PASSAGE TO READ ▸
Mary Elizabeth Williams
Keyboards of hyperbole are clattered away every day on shows but rarely does something come along that is sheer theatre, filled with vocal and musical excellence. This is the Welsh National Opera La Forza del Destino extravaganza. With one prince in the audience (the company’s patron Charles) and one on the stage battling totally pointlessly against his destiny (oh my) this was one powerful piece of stagecraft. It takes what many regard as a difficult opera to stage and weaves a spell of reality melded with fantasy, historic references (Spanish fascism, First World War trenches) and copious amounts of absurdity to allow conductor Carlo Rizzi and his fine cast work their own magic on Verdi’s score.

RECORDED DATA ▸
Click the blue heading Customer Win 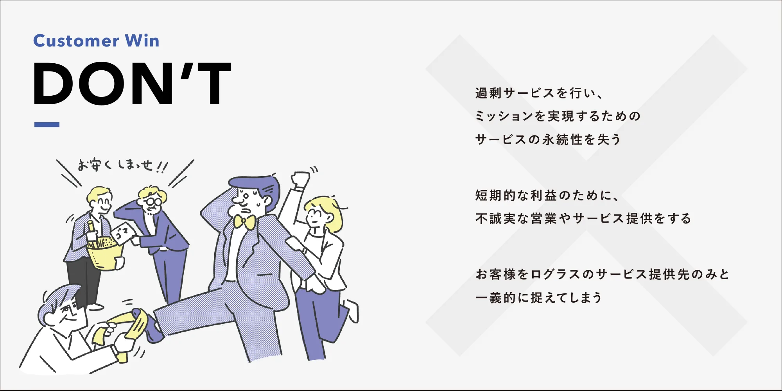[96, 41]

SHORT PROBLEM 1 ▸ Who conducted the production in the review of Welsh National Opera's La Forza del Destino?
SHORT PROBLEM 2 ▸ Carry on the review of Welsh National Opera's La Forza del Destino, picking up after its last sentence.

EXERCISE RESPONSE 1 ▸ Carlo Rizzi.

EXERCISE RESPONSE 2 ▸
Fresh from their clutch at the Wales Theatre Awards with a hat trick of trophies, Welsh National Opera is already benchmarking for theatre production as well as music in 2018. It will not be to everyone’s taste, David Pountney is nothing if not brave, bold and confident in his own vision and that shines through in this rich and dark reading of the work. The story starts with PEACE and dissolves into WAR. Just as Verdi’s drama in this blood-soaked period when Europe was (again) ripped apart by the War of the Austrian Succession was epic, another rather over-used word in Welsh theatre, so too is Pountney’s own ambition. From the butterfly’s wing that starts the mechanised wheel of time (and progress) in motion, the manifestation of Fate beats time, the gun is dropped and the accidentally discharged bullet ends in the chest of the heroine’s father. Destiny is now unstoppable whether you are a Christian or a Turk, a “half-cast” Inca prince, a Spaniard, Italian or German, a soldier, priest or civilian.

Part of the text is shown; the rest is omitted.